PROBLEMS AND TASKS:
1 – Answer from the Letters to Santa 4 article:
(a) Who handled the film's cinematography?
(b) In what city and on what day does the action take place?
(c) On what online streaming service did the film premiere?
2 – Carry the Letters to Santa 4 article forward from its final sentence.

[EXCERPTED TEXT Boundary: Start]

- Directed by: Patrick Yoka
- Written by: Marcin Baczyński; Mariusz Kuczewski;
- Produced by: Tomasz Blachnicki; Maria Pasławska;
- Starring: Tomasz Karolak; Agnieszka Dygant; Piotr Adamczyk; Wojciech Malajkat; Izabela Kuna; Borys Szyc;
- Cinematography: Marian Prokop
- Edited by: Jarosław Barzan
- Music by: Łukasz Targosz
- Production company: TVN
- Distributed by: Kino Świat
- Release date: 1 February 2021;
- Running time: 111 minutes
- Country: Poland
- Language: Polish

= Letters to Santa 4 =

Letters to Santa 4 (Listy do M. 4) is a 2021 Polish-language romantic comedy directed by Patrick Yoka, and written by Marcin Baczyński and Mariusz Kuczewski. It is the fourth installment following the events of the 2011 film Letters to Santa by Mitja Okorn. The action takes place in Warsaw, Poland, during Christmas Eve and follows the lives of characters from the first film, focusing on various aspects of love as shown through separate stories involving a wide variety of individuals, many of whom are shown to be interlinked as the tales progress. As in the first film, its plot refers to the 2003 romantic comedy Love Actually, though the events differ in those films. The film was produced by TVN and distributed by Kino Świat. It premiered on 1 February 2021 on an online streaming service Player.pl. The film was followed by Letters to Santa 5 in 2022, and Letters to Santa 6 in 2024.

[EXCERPTED TEXT Boundary: End]
[DATASET CONTENT Boundary: Start]

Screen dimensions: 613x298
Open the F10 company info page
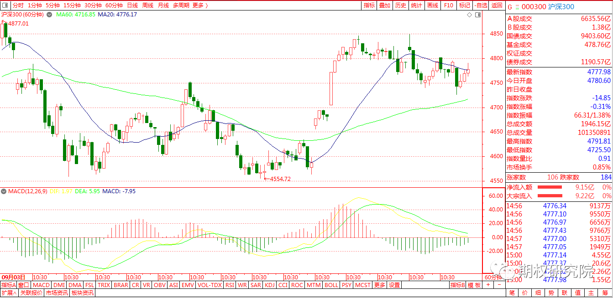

[DATASET CONTENT Boundary: End]

RESPONSES BY ITEM NUMBER:
1 –
(a) Marian Prokop
(b) Warsaw, Poland, on Christmas Eve
(c) Player.pl

2 –
== Plot ==
The action takes place in Warsaw, Poland, during Christmas Eve and follows the lives of characters from the first film, focusing on various aspects of love as shown through separate stories involving a wide variety of individuals, many of whom are shown to be interlinked as the tales progress. Melchior "Mel Gibson" (Tomasz Karolak) has to adapt to a new working situation, Karina (Agnieszka Dygant) and Szczepan (Piotr Adamczyk) introduce new unusual parenting methods, Wojciech (Wojciech Malajkat) find himself competing with unexpected adversary for the love of Agata (Iza Kuna), and Karolina (Magdalena Różczka) and Filip (Borys Szyc) have to see if their relationship can survive when another woman is introduced.

== Cast ==
- Tomasz Karolak as Melchior "Mel Gibson"
- Piotr Adamczyk as Szczepan Lisiecki
- Agnieszka Dygant as Karina Lisiecka
- Izabela Kuna as Agata
- Magdalena Różczka as Karolina
- Borys Szyc as Filip
- Wojciech Malajkat as Wojciech
- Danuta Stenka as "Rudolf"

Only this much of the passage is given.